Refresh your browser and this time you will not only see PDF pages being rendered but you can also select and copy text from them. PDF.js is so cool!

Let’s discuss some important portions of above code snippet.

page.render(), as with any other method in PDF.js, returns a promise which is resolved when a PDF page has been successfully rendered onto the screen. We can use the success callback to render text-layers.

page.getTextContent() is a method which returns text fragments for that particular page. This returns a promise as well and in success callback of that promise text fragments representation is returned.

TextLayerBuilder is a class which requires some parameters we already have from pdf.getPage() for each page. The textLayerDiv parameter represents the <div> which will be used as a container for hosting multiple <div>s each representing some particular text fragment.

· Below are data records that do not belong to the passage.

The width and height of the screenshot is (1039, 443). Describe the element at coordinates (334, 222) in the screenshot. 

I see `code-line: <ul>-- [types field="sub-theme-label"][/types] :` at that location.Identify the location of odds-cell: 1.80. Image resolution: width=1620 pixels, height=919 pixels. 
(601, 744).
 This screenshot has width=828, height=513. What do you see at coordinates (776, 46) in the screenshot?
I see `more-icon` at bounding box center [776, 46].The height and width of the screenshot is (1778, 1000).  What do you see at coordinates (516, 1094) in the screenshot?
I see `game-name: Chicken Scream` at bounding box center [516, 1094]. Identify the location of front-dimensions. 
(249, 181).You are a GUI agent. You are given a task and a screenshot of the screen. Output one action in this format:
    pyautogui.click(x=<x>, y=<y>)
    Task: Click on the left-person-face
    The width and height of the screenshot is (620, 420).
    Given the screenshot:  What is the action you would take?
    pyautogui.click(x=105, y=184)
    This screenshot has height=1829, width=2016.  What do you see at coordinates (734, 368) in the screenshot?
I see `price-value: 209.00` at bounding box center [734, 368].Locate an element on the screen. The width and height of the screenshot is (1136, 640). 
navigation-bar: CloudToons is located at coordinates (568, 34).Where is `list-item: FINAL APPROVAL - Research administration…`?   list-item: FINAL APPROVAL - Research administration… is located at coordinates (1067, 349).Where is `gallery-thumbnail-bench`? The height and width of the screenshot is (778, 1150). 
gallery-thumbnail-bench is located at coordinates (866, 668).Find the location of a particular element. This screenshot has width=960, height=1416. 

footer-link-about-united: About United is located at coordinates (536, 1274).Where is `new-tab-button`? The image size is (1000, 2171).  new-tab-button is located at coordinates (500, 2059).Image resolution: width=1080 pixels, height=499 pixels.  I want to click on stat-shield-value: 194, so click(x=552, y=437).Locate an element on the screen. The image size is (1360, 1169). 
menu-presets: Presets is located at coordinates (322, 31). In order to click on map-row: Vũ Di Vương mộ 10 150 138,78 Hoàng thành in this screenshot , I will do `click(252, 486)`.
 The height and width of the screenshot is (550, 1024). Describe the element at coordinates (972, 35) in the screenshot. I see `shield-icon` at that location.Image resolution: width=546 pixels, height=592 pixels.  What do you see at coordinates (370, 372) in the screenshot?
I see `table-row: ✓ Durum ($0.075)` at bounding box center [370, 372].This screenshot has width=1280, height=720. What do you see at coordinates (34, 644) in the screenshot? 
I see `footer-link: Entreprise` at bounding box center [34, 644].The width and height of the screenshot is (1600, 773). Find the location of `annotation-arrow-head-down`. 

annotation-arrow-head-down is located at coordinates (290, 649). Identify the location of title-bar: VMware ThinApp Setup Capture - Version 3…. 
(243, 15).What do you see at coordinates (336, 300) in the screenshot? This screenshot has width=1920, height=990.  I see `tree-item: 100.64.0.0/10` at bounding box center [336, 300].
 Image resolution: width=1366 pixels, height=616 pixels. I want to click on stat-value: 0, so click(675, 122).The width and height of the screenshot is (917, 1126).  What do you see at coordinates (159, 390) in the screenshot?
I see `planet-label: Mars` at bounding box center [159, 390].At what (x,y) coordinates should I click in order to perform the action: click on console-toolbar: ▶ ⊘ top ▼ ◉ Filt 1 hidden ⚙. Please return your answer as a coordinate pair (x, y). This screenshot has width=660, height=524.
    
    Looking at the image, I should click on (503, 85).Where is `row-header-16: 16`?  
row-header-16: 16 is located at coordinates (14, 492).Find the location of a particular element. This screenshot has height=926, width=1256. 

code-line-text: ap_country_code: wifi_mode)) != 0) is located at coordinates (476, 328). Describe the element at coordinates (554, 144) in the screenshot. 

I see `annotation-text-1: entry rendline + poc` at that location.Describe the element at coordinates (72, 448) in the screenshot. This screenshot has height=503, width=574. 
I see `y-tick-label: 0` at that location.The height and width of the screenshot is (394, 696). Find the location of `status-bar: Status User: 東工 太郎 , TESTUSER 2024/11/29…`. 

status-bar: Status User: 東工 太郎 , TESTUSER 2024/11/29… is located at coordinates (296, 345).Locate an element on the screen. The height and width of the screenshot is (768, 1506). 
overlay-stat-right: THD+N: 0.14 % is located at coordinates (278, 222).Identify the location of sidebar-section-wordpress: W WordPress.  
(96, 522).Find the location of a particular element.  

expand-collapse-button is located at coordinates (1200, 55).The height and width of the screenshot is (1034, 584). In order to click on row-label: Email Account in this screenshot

The newly created instance of TextLayerBuilder has two important methods: setTextContent(), which is used to set text fragments returned by page.getTextContent(), and render(), which is used to render text-layer.

As you can see we are assigning a CSS class textLayer to textLayerDiv. This class has styles which will make sure that the text fragments fit nicely atop the Canvas elements so that user can select/copy text in a natural way.

Zooming In/Out

With PDF.js you can also control the zooming of PDF document. In fact, zooming is quite straightforward and we just need to update the scale value. Increase or decrease scale with your desired factor to alter the zoom level. This is left as an exercise for the reader, but do try this out and let us know how you get on in the comments.

Conclusion

PDF.js is an awesome tool which provides us with a flexible alternative to the browsers’ native PDF components using JavaScript. The API is simple, precise and elegant and can be used as you see fit. Let me know in comments about how you are intending to use PDF.js in your next project!